Activity »
Your answer must hold only the lines below from the line containing "pages (84, 2407)" through the line containing "392 Hz (490, 938)", each reproduced exactly.

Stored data
┌────────

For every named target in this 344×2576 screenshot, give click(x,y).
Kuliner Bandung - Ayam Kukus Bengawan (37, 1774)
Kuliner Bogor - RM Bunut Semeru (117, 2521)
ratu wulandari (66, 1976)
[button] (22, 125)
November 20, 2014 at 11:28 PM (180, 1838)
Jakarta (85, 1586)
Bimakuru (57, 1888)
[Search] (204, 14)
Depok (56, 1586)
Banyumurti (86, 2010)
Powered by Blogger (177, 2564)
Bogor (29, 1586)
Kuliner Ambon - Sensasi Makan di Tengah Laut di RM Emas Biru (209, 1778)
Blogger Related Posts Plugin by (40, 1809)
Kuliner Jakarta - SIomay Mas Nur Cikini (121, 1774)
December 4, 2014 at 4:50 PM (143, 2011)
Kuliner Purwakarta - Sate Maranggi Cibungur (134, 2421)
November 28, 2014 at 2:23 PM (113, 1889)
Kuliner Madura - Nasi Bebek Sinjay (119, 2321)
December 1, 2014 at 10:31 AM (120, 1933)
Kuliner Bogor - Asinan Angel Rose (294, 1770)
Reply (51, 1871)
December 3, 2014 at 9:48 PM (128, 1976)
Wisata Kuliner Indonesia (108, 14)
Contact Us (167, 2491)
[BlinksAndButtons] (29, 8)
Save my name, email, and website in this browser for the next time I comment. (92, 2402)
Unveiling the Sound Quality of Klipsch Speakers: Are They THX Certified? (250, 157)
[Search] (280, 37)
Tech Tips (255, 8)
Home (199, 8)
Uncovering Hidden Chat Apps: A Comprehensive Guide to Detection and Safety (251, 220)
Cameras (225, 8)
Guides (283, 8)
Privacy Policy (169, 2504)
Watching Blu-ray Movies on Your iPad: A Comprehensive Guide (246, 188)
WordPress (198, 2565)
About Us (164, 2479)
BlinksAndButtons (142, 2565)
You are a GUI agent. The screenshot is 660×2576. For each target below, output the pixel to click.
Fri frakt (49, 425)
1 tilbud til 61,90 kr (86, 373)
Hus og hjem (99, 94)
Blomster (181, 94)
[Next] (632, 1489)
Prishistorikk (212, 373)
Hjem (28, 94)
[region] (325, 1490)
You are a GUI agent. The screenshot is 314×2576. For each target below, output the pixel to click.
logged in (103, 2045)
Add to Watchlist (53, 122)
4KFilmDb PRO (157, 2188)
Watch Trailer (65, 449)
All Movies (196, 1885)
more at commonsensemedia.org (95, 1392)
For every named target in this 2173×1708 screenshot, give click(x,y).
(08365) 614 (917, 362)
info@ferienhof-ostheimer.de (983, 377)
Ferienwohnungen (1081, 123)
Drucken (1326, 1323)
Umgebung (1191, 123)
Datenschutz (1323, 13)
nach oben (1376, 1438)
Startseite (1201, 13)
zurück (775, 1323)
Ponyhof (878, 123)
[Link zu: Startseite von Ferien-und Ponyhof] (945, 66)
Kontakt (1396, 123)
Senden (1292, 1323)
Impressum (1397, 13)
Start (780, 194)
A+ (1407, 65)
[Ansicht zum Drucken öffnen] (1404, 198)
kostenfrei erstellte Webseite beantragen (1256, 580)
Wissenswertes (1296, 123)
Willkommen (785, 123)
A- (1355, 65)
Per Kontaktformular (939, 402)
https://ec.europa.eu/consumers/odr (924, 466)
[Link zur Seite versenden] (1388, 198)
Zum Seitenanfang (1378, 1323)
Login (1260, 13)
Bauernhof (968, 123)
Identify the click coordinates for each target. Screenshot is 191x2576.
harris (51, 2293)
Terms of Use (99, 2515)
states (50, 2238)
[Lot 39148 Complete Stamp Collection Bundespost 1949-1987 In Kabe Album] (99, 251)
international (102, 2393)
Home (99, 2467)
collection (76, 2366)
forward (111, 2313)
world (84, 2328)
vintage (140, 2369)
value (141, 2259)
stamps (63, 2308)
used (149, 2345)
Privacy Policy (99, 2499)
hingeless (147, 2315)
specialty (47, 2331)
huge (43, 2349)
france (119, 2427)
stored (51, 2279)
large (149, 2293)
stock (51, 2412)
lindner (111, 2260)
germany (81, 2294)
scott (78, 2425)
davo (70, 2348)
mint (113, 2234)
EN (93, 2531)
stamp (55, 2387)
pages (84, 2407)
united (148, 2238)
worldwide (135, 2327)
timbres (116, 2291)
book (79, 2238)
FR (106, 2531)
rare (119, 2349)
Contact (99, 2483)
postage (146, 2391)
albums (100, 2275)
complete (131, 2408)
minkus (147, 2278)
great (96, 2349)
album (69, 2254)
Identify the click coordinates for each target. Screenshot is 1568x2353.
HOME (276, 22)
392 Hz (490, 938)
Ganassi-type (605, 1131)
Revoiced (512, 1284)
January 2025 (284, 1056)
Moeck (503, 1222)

└────────

Output for this exercise »
pages (84, 2407)
united (148, 2238)
worldwide (135, 2327)
timbres (116, 2291)
book (79, 2238)
FR (106, 2531)
rare (119, 2349)
Contact (99, 2483)
postage (146, 2391)
albums (100, 2275)
complete (131, 2408)
minkus (147, 2278)
great (96, 2349)
album (69, 2254)
Identify the click coordinates for each target. Screenshot is 1568x2353.
HOME (276, 22)
392 Hz (490, 938)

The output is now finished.